Thanks all !!!! Steve...no, not switchable via relay. to be honest i probably will never use that switch, but i just want louder/cleaner if i ever need it. It just sounds so freakin' good w/o the caps.

ok, so i'm dissipating 21.94W per tube....anyone think i should adjust the resistance to bring it up to 25, or is it best where it is. Or simply put, do you thinks it's at an optimum place right now or still too hot or not hot enough?

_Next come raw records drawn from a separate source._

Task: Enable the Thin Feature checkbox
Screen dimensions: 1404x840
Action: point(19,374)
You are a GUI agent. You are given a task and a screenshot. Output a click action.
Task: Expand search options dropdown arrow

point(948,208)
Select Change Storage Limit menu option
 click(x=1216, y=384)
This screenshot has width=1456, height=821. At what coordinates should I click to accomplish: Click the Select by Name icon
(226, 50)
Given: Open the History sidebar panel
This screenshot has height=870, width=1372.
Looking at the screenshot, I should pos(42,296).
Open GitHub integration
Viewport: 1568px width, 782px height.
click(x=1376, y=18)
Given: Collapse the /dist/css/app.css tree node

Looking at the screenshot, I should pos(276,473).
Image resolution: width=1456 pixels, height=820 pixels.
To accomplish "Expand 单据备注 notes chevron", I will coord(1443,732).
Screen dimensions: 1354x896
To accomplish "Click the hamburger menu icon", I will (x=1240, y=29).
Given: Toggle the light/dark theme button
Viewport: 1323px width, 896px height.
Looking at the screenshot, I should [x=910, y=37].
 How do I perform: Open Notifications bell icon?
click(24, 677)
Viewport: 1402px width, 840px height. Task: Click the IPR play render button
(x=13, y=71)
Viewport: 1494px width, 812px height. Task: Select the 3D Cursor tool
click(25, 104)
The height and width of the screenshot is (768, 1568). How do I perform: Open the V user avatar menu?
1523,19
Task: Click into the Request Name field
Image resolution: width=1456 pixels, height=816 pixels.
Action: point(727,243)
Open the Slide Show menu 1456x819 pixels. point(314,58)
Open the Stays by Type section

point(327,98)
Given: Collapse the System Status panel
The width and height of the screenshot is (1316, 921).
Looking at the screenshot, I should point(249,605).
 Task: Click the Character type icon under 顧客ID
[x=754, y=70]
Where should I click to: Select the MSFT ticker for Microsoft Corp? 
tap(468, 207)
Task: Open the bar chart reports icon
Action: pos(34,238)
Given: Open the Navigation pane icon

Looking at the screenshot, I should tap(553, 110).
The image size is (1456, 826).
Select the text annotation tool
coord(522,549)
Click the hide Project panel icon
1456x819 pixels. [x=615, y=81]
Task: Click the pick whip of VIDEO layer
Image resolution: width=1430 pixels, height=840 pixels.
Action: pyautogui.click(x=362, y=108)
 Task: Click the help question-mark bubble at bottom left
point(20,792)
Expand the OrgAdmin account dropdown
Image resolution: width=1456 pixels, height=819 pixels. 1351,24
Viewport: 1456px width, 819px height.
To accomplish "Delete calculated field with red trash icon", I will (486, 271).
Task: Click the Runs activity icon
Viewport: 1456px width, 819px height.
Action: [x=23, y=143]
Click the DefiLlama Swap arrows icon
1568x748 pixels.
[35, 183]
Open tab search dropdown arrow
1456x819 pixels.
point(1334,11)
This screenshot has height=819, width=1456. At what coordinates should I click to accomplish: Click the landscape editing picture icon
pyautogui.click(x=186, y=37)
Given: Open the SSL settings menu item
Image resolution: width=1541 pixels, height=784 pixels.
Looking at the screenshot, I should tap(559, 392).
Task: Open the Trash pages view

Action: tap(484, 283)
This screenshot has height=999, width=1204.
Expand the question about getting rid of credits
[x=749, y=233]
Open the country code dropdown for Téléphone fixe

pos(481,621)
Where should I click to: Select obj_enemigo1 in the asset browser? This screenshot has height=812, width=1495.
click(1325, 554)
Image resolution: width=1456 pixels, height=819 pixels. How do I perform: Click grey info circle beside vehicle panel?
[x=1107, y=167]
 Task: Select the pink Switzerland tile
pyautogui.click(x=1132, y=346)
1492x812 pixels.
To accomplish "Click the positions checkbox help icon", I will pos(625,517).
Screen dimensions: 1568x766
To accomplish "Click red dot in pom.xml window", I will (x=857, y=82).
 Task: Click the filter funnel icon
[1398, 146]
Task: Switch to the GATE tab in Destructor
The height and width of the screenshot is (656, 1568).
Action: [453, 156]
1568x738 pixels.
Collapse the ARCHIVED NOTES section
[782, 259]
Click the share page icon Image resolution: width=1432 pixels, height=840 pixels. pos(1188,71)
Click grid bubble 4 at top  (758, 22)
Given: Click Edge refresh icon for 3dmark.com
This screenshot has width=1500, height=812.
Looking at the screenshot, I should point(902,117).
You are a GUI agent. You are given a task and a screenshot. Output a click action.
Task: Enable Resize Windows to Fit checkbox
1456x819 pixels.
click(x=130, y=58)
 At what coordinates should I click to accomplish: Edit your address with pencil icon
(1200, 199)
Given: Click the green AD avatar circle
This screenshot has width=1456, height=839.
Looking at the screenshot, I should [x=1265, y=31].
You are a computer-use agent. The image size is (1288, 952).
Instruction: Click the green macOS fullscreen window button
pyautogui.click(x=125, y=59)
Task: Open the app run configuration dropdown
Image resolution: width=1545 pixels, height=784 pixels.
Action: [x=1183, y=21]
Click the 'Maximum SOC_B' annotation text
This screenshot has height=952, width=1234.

Also, do the figures change at all with caps or does that only affect the A/C signal?

I say you could try 390R in each side, and measure everything again (and see if you like the tone) - up to you

the bypass gaps will increase the gain (by counteracting the cathode voltage swing thus holding the cathode voltage relatively constant) - they don't do anything to the overall bias point - bias is determined by the cathode resistor

But whats the verdict on dissipation? i mean, if that takes it to 25 will the tubes be getting slammed too hard for any sort of longevity? from what you and others have said i'm hearing that with cathode bias, or "self adjusting" bias that it's ok to reach close to or at max dissipation. But how much longer will tubes last where it is now if at all? Also, someone said 30w is max for EL34, but i always read it's 25. What the truth?

Well the EL34s should be able to take increased dissipation in cathode bias. (I guess the OT is capable of handling the extra power?)